What needs to be done = What is needed is an exact retyping of the records below, from the first line through the line that contains "古茗资讯 (231, 608)".

Provided information =

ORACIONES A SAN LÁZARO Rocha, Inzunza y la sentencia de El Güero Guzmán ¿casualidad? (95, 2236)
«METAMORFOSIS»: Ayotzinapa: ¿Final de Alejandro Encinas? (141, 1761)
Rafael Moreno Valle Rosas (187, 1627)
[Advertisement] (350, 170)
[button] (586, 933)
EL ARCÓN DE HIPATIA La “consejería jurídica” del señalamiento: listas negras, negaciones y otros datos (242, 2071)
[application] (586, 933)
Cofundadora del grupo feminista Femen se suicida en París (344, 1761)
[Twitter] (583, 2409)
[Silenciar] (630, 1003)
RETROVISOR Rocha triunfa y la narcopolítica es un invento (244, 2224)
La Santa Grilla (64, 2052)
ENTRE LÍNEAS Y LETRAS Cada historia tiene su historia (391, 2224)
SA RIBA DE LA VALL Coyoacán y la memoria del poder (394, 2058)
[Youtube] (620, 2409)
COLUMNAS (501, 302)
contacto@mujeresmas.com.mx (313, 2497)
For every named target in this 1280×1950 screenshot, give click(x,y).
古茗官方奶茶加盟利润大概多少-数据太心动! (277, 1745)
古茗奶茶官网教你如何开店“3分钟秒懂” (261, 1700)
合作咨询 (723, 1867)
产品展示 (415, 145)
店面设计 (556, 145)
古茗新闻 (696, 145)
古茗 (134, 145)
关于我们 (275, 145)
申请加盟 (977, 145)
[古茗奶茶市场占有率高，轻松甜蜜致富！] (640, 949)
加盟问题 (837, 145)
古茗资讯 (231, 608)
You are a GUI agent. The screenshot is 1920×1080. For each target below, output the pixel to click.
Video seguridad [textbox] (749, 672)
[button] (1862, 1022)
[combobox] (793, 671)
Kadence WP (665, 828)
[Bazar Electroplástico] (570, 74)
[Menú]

Answer for the task =
ORACIONES A SAN LÁZARO Rocha, Inzunza y la sentencia de El Güero Guzmán ¿casualidad? (95, 2236)
«METAMORFOSIS»: Ayotzinapa: ¿Final de Alejandro Encinas? (141, 1761)
Rafael Moreno Valle Rosas (187, 1627)
[Advertisement] (350, 170)
[button] (586, 933)
EL ARCÓN DE HIPATIA La “consejería jurídica” del señalamiento: listas negras, negaciones y otros datos (242, 2071)
[application] (586, 933)
Cofundadora del grupo feminista Femen se suicida en París (344, 1761)
[Twitter] (583, 2409)
[Silenciar] (630, 1003)
RETROVISOR Rocha triunfa y la narcopolítica es un invento (244, 2224)
La Santa Grilla (64, 2052)
ENTRE LÍNEAS Y LETRAS Cada historia tiene su historia (391, 2224)
SA RIBA DE LA VALL Coyoacán y la memoria del poder (394, 2058)
[Youtube] (620, 2409)
COLUMNAS (501, 302)
contacto@mujeresmas.com.mx (313, 2497)
For every named target in this 1280×1950 screenshot, give click(x,y).
古茗官方奶茶加盟利润大概多少-数据太心动! (277, 1745)
古茗奶茶官网教你如何开店“3分钟秒懂” (261, 1700)
合作咨询 (723, 1867)
产品展示 (415, 145)
店面设计 (556, 145)
古茗新闻 (696, 145)
古茗 (134, 145)
关于我们 (275, 145)
申请加盟 (977, 145)
[古茗奶茶市场占有率高，轻松甜蜜致富！] (640, 949)
加盟问题 (837, 145)
古茗资讯 (231, 608)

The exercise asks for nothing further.